━━━ Quoted text ━━━

# Drill Press Table



## cfellows (May 20, 2011)

I've decided that I would like to update my floor model drill press table. I currently have a small, round table with a center hole and two radial slots for fastening things down. I think I would like to make another table which would be square or rectangular. One requirement will be the addition of an adjustable fence.

There are lots of woodworking drill press tables available, but I would like this to be primarily for metalworking, which, in my mind, dictates that it be made of metal, preferably cast iron or steel.

Have any of you made or modified the table on your drill press? Would like to see a picture or two if you have something interesting.

Thx...
Chuck


----------



## tel (May 20, 2011)

Yo Chuck, I did a few mods to the table on my small Taiwanese bench mounted one. The table on it is square, with a centre hole and two slots running down the sides. First thing I did was fit an outrigger to the front, which supports it and takes out any flex, then I made a fence for it, and also an adjustable end stop - nothing real fancy in any of it. I'll see if I can take a few pics for you over the weekend.


----------



## New_Guy (May 20, 2011)

━━━

▸ Objective
Continue the drill press table thread, starting with the post under New_Guy's header.

━━━ Given material ━━━

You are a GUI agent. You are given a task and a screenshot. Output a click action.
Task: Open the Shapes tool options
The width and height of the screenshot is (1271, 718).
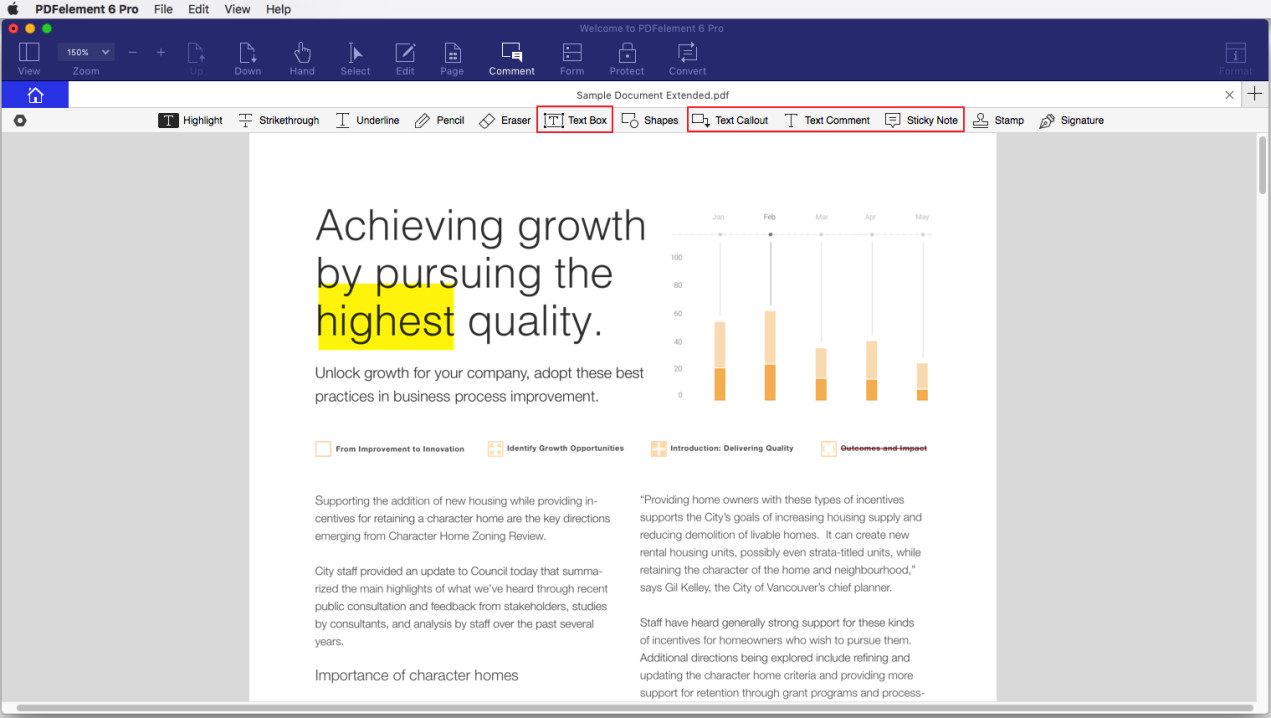[649, 120]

━━━

▸ Expected output
tel  said:
			
		

> Yo Chuck, I did a few mods to the table on my small Taiwanese bench mounted one. The table on it is square, with a centre hole and two slots running down the sides. First thing I did was fit an outrigger to the front, which supports it and takes out any flex, then I made a fence for it, and also an adjustable end stop - nothing real fancy in any of it. I'll see if I can take a few pics for you over the weekend.



sounds interesting cant wait for pic's


----------



## Omnimill (May 20, 2011)

Woodworking drills often seem to have extra gizmo's on the table, See middle picture:

http://www.axminster.co.uk/jet-jet-jdp-2800vs-pillar-drill-prod796881/

Also:

http://www.axminster.co.uk/axminster-axminster-pillar-drill-table-prod364868/

Vic.


----------



## cfellows (May 20, 2011)

Thanks, Tel, look forward to seeing what you've done.

Vic, that Jet table looks nice although still geared more to wood than metal. 

I think my main interest is a square table, at least 10 x 10 with an easily adjustable, metal fence. 

My drill press is a Taiwan flor model from 15 or more years ago. It works pretty good.

It occurs to me that the drill press is highly underated in terms of the amount of use it gets. In retrospect, I wish I had spent more money and bought a heavy duty, industrial grade drill press. Might do that yet if I can find a good deal on a used one.

Chuck


----------



## cfellows (May 20, 2011)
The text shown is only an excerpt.